— Work item —
Print out the records in full, keeping each word unchanged.

— Data for this task —
= Beginning of Section =

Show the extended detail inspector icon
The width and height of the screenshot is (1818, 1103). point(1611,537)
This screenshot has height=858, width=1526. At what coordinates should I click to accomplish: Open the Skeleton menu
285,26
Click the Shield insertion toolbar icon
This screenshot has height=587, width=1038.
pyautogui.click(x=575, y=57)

= End of Section =

— Exercise response —
Show the extended detail inspector icon
The width and height of the screenshot is (1818, 1103). point(1611,537)
This screenshot has height=858, width=1526. At what coordinates should I click to accomplish: Open the Skeleton menu
285,26
Click the Shield insertion toolbar icon
This screenshot has height=587, width=1038.
pyautogui.click(x=575, y=57)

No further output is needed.